Showing 5 changed files with 214 additions and 169 deletions.
diff --git a/examples/ech/main.go b/examples/ech/main.go
@@ -2,6 +2,9 @@ package main
 
 import (
 	"bufio"
+	// "crypto/tls"
+	"encoding/base64"
+
 	"errors"
 	"fmt"
 	"io"
@@ -24,13 +27,13 @@ var (
 // var requestAddr = "crypto.cloudflare.com:443"

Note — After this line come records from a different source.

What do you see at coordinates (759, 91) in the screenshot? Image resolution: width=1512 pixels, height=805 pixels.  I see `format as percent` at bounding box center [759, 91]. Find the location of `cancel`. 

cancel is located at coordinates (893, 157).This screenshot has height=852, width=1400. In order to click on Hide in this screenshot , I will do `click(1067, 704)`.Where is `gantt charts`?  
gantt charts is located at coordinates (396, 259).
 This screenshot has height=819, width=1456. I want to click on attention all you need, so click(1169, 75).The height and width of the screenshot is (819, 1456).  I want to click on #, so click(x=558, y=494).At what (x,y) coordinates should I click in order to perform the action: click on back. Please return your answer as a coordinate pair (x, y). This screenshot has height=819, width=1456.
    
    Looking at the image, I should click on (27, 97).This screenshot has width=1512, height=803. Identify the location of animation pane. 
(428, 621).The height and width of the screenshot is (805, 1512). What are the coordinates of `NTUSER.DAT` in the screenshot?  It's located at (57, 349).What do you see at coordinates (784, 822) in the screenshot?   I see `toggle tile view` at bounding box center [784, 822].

 // var requestPath = "/cdn-cgi/trace"
 
-// var requestHostname = "tls-ech.dev" // speaks http2 and TLS 1.3 and ECH and PQ
-// var requestAddr = "tls-ech.dev:443"
-// var requestPath = "/"
+var requestHostname = "tls-ech.dev" // speaks http2 and TLS 1.3 and ECH and PQ
+var requestAddr = "tls-ech.dev:443"
+var requestPath = "/"
 
-var requestHostname = "defo.ie" // speaks http2 and TLS 1.3 and ECH and PQ
-var requestAddr = "defo.ie:443"
-var requestPath = "/ech-check.php"
+// var requestHostname = "defo.ie" // speaks http2 and TLS 1.3 and ECH and PQ
+// var requestAddr = "defo.ie:443"
+// var requestPath = "/ech-check.php"
 
 // var requestHostname = "client.tlsfingerprint.io" // speaks http2 and TLS 1.3 and ECH and PQ
 // var requestAddr = "client.tlsfingerprint.io:443"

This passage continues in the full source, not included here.